§ WORK REQUEST
Among the entries below, find the lines with "agent" and copy them.

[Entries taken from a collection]
====================
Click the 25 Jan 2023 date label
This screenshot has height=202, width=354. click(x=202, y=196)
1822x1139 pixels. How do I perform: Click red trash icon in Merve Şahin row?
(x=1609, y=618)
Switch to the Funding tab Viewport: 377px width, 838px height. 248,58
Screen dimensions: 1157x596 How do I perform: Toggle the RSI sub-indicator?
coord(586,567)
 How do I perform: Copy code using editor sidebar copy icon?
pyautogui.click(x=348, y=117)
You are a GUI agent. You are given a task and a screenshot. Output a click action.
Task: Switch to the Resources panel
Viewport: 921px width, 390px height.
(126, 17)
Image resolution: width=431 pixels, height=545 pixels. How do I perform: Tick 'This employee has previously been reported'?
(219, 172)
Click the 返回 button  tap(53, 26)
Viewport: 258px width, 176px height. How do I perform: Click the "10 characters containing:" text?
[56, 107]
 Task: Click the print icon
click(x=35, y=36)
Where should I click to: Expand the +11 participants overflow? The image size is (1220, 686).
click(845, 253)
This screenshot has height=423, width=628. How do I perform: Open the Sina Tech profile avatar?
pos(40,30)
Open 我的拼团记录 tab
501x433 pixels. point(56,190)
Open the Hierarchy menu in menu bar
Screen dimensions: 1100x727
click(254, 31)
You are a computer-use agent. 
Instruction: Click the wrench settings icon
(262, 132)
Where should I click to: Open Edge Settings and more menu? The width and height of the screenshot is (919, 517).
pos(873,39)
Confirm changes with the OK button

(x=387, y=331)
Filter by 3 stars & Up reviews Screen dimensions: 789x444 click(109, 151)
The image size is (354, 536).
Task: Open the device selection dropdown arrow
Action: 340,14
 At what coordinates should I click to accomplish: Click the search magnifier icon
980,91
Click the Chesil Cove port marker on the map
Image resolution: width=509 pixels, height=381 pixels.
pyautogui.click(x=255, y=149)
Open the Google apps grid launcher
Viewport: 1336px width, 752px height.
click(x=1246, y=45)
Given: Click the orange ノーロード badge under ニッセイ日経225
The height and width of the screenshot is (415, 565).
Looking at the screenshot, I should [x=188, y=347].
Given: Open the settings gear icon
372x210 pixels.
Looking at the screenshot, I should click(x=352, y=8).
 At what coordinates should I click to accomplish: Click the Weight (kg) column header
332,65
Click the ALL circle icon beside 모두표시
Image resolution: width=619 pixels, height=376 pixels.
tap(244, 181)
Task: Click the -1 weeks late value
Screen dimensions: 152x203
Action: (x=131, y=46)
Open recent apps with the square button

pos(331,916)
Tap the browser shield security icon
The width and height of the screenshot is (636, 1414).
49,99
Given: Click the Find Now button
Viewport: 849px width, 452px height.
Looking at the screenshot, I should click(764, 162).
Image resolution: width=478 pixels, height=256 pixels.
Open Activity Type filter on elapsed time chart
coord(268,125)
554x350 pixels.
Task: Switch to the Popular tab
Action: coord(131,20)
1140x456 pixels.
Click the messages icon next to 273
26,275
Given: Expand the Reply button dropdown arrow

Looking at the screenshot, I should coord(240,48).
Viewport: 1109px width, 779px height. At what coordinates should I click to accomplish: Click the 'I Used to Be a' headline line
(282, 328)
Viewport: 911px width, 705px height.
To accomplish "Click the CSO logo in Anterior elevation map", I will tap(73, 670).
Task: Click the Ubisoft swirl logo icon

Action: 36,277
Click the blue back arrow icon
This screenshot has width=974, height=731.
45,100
====================
§ SOLUTION TO THIS PROBLEM
You are a GUI agent. You are given a task and a screenshot. Output a click action.
You are a computer-use agent. 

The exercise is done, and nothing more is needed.